Le rapporteur de l'ONU n'est plus le bienvenu en Birmanie

Les activistes birmans en exil ne sont pas surpris par le traitement infligé

à l'avocat argentin qui était actuellement en visite en Thaïlande et en

Indonésie. Ce dernier prépare un nouveau rapport sur la Birmanie. Son

prédécesseur, Paulo Sergio Pinheiro, n'était plus non plus le bienvenu en

Birmanie suite à la publication de plusieurs rapports critiques sur le

régime militaire.

"Il est clair que M. Quintana a touché un nerf sensible du régime birman

quand il a appelé à la mise sur pied d’une commission internationale sur les

crimes de guerre présumés de la junte au pouvoir", a déclaré Khin Ohmar du

Partenariat Birman, un réseau d'organisations qui luttent pour la démocratie

et les droits de l'Homme dans le pays.

Quintana avait surpris les observateurs pour son choix de mots très durs,

précise Khin. « C'était la première fois qu'un rapporteur des droits de

l'Homme de l'ONU lançait un appel pour une enquête à propos des crimes

contre l'humanité », ajoute-t-il.

En 1992, l'ONU a reçu pour la première fois un mandat international pour

mener une enquête sur les violations des droits de l'Homme en Birmanie.

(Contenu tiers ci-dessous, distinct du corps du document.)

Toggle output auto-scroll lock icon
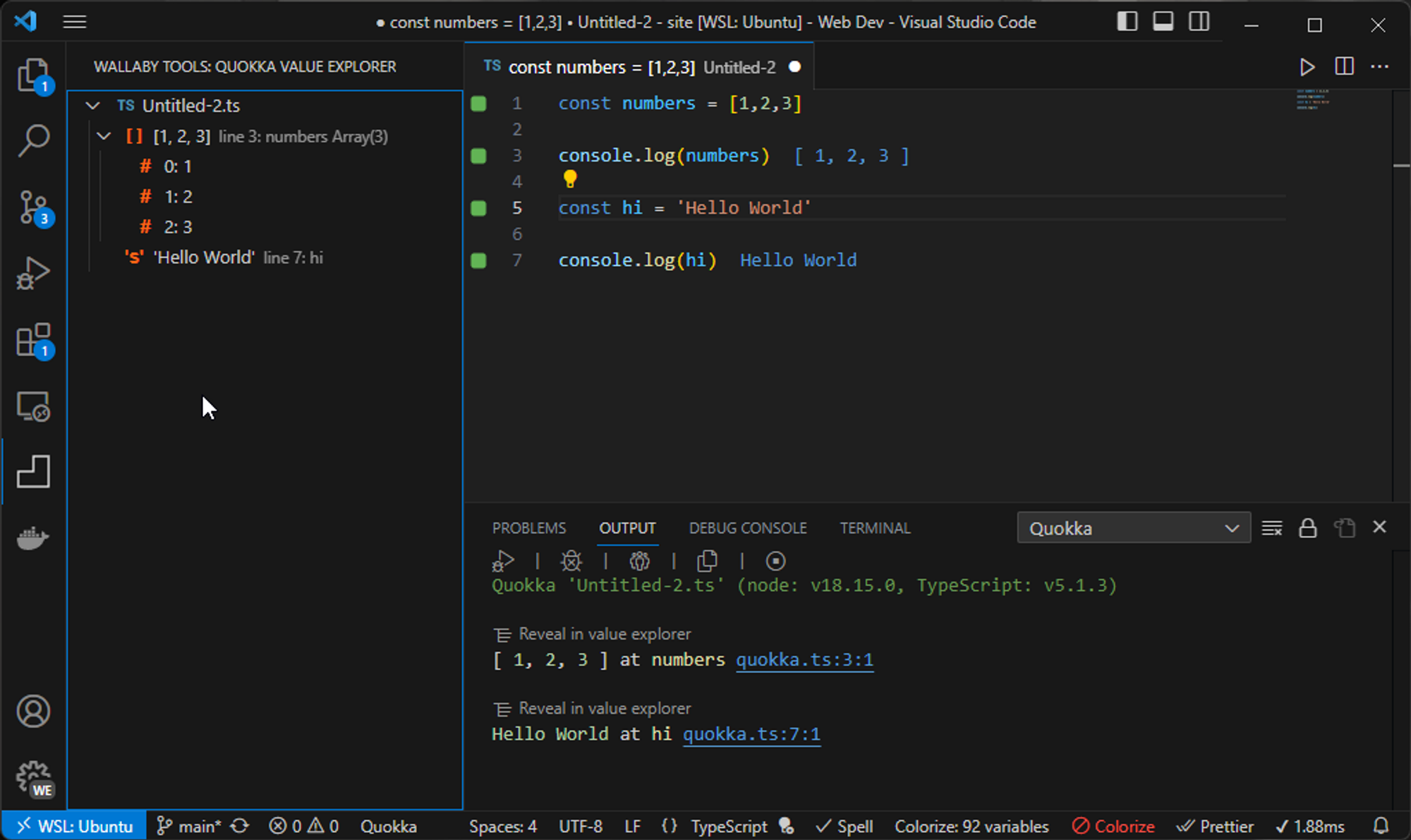The image size is (1411, 840). click(1307, 528)
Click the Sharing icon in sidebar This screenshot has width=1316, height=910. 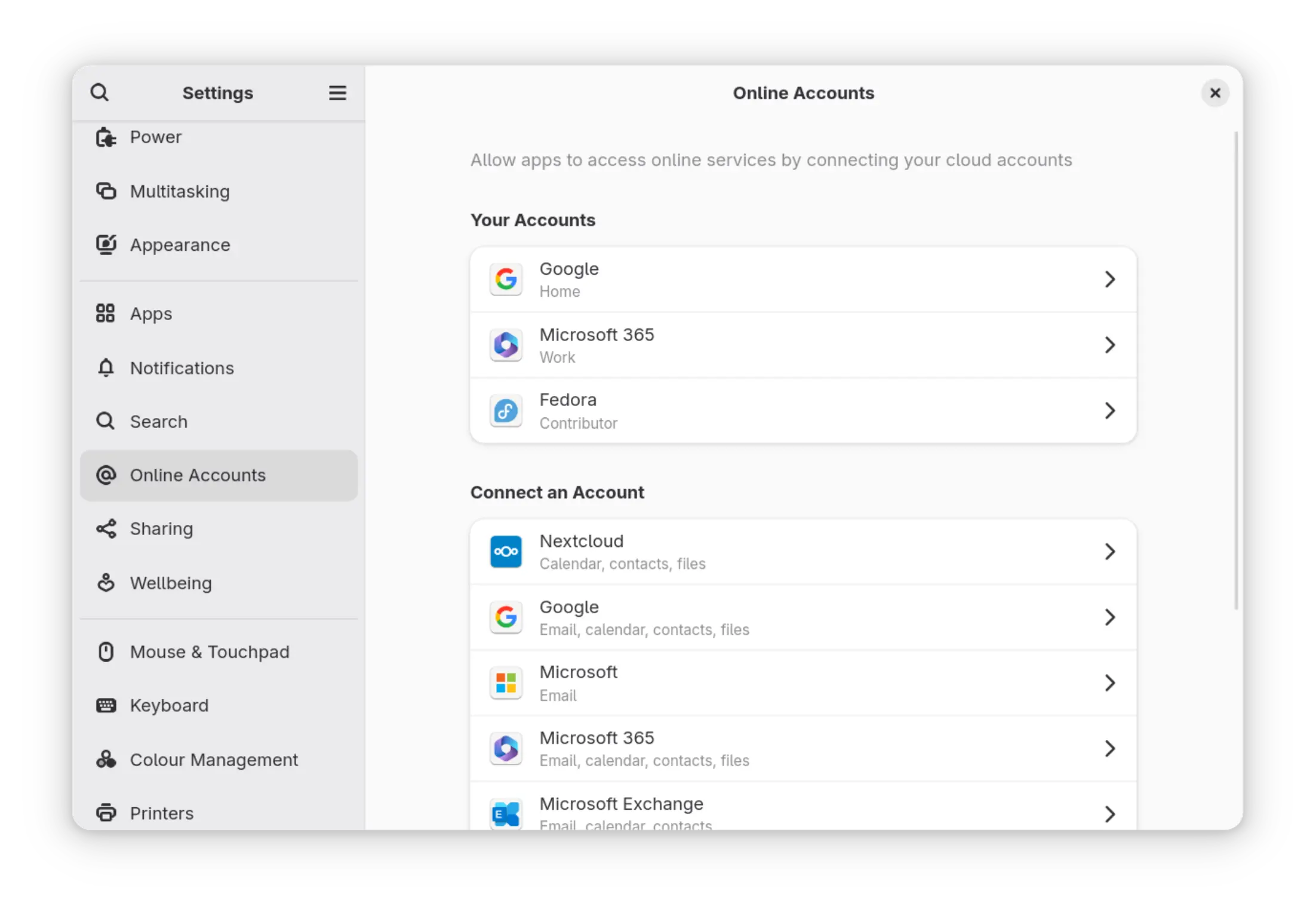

Mais

ce n’est qu’en 2002 qu’il a été également question de crimes de guerre dans

le cadre d'une répression croissante et des abus dans ce pays longtemps en

proie à des violations des droits humains.

Dans son rapport de mars 2010, Quintana évoque une série d’abus, y compris

la mort et la torture de prisonniers, le travail forcé, les arrestations de

dissidents ainsi qu’un manque de liberté d'expression.

« Le rapport a été la confirmation suprême de ce que répètent sans cesse les

minorités ethniques dans les zones de guerre », explique Charm Tong de

l’organisation SWAN. « Les victimes sont toujours menacés et doivent

constamment fuir l'armée birmane ».

« Pour faire quelque chose face à ces pratiques, l’appel de Quintana doit

réussir à briser le silence du Conseil de sécurité. Nous voulons que la

Birmanie puisse rendre des comptes », conclut-il.